10. We commence by placing one pound on each of the hooks. The cords are first seen to make a few oscillations and then to settle into a definite position. If we disturb the cords and try to move them into some new position they will not remain there; when released they will return to the places they originally occupied. We now concentrate our attention on the central point D, at which the three forces act. Let this be represented by O in Fig. 4, and the lines OP, OQ, and OS will be the directions of the three cords.

On examining these positions we find that the three angles P O S, Q O S, P O Q, are all equal. This may very easily be proved by holding behind the cords a piece of cardboard on which three lines meeting at a point and making equal angles have been drawn; it will then be seen that the cords coincide with the three lines on the cardboard.

11. A little reflection would have led us to anticipate this result. For the three cords being each stretched by a tension of a pound, it is obvious that the three forces pulling at O are all equal. As O is at rest, it seems obvious that the three forces must make the angles equal, for suppose that one of the angles, P O Q for instance, was less than either of the others, experiment shows that the forces O P and OQ would be too strong to be counteracted by O S. The three angles must therefore be equal, and then the forces are arranged symmetrically.

12. The forces being each 1 lb., mark off along the three lines in Fig. 4 (which represent their directions) three equal parts O P, O Q, O S, and place the arrowheads to show the direction in which each force is acting; the forces are then completely represented both in position and in magnitude.

Since these forces make equilibrium, each of them may be considered to be counteracted by the other two. For example, O S is annulled by O Q and O P. But O S could be balanced by a force O R equal and opposite to it. Hence OR is capable of producing by itself the same effect as the forces O P and OQ taken together. Therefore O R is equivalent to O P and OQ. Here we learn the important truth that two forces not in the same direction can be replaced by a single force. The process is called the _composition of forces_, and the single force is called the _resultant_ of the two forces. O R is only one pound, yet it is equivalent to the forces O P and O Q together, each of which is also one pound. This is because the forces O P and O Q partly counteract each other.

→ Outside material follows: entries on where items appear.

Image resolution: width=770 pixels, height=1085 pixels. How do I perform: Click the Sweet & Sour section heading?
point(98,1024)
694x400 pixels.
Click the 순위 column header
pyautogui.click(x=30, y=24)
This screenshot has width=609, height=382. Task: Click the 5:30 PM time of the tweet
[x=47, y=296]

13. Draw the lines P R and Q R; then the angles P O R and Q O R are equal, because they are the supplements of the equal angles P O S and Q O S; and since the angles P O R and Q O R together make up one-third of four right angles, it follows that each of them is two-thirds of one right angle, and therefore equal to the angle of an equilateral triangle. Also O P being equal to O Q and O R common, the triangles O P R and O Q R must be equilateral. Therefore the angle P R O is equal to the angle R O Q; thus P R is parallel to O Q; similarly Q R is parallel to O P; that is, O P R Q is a parallelogram. Here we first perceive the great law that the resultant of two forces acting at a point is the diagonal of a parallelogram, of which they are the two sides.

14. This remarkable geometrical figure is called the _parallelogram of forces_. Stated in its general form, the property we have discovered asserts that two forces acting at a point have a resultant, and that this resultant is represented both in magnitude and in direction by the diagonal of the parallelogram, of which two adjacent sides are the lines which represent the forces.

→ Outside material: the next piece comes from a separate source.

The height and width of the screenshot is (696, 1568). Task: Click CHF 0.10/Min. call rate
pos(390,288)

15. The parallelogram of forces may be illustrated in various ways by means of the apparatus of Fig. 3. Attach, for example, to the middle hook G 1·5 lb., and place 1 lb. on each of the remaining hooks E, F. Here the three weights are not equal, and symmetry will not enable us, as it did in the previous case, to foresee the condition which the cords will assume; but they will be observed to settle in a definite position, to which they will invariably return if withdrawn from it.